Directions for this task: The copy must hold every line from the one with "How do I perform: Add" through the end of the listing, word for word, and must hold no pictures.

Data supplied:
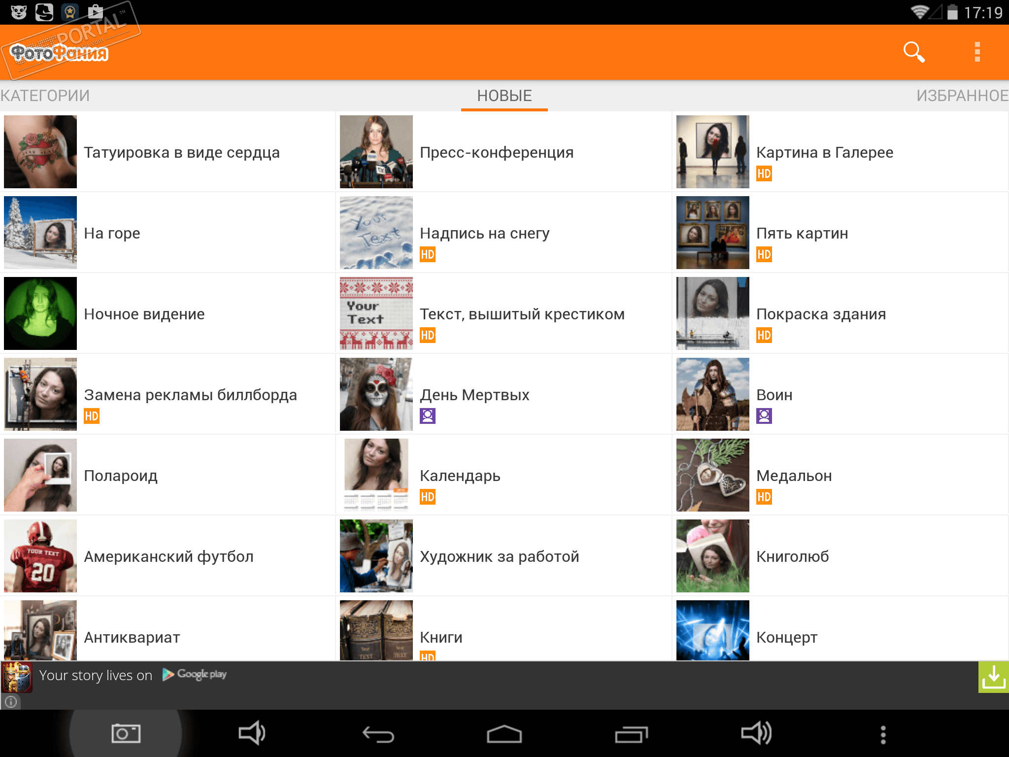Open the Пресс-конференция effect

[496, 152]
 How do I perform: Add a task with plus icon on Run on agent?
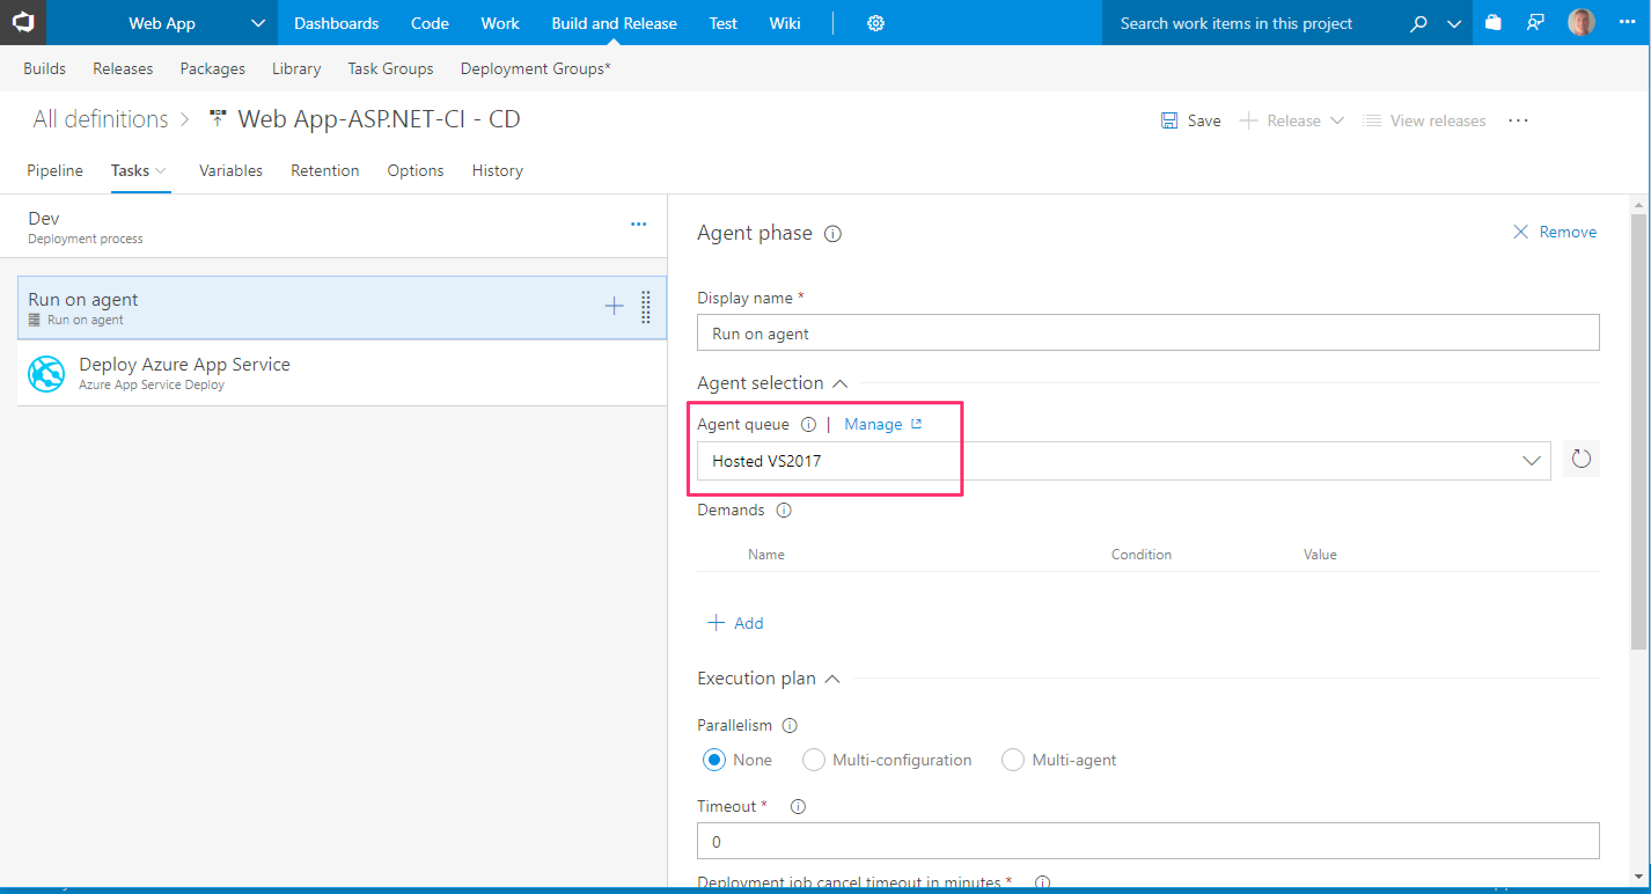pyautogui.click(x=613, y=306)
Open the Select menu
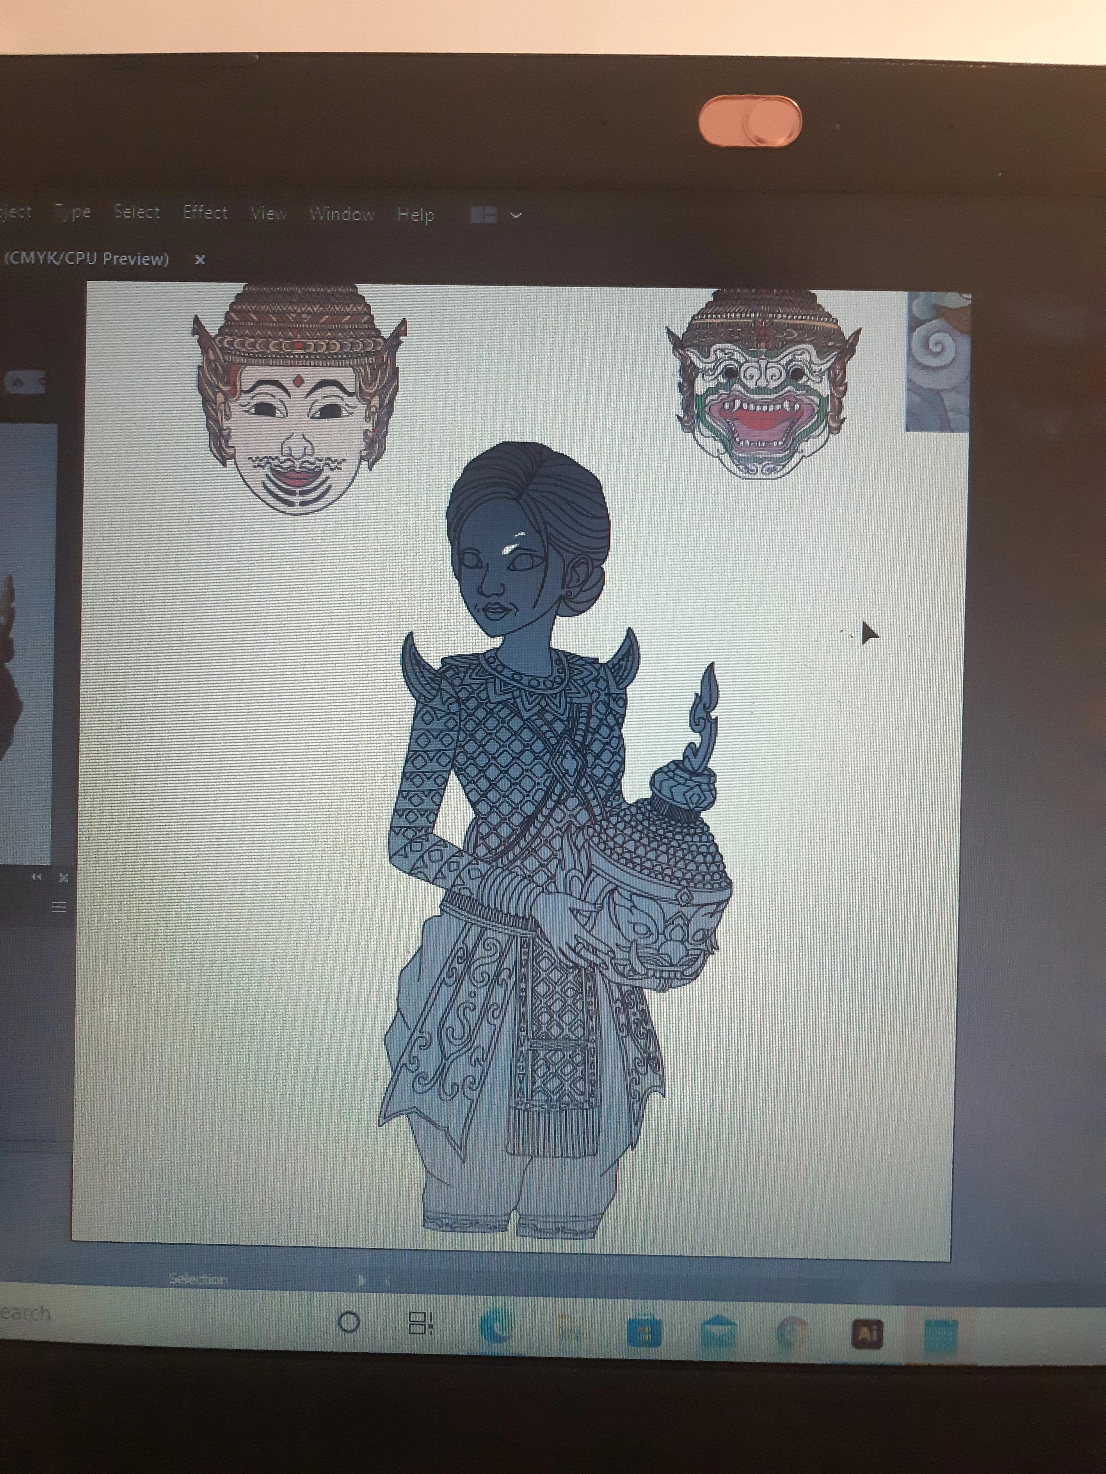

Answer area:
 How do I perform: Add a task with plus icon on Run on agent?
pyautogui.click(x=613, y=306)
Open the Select menu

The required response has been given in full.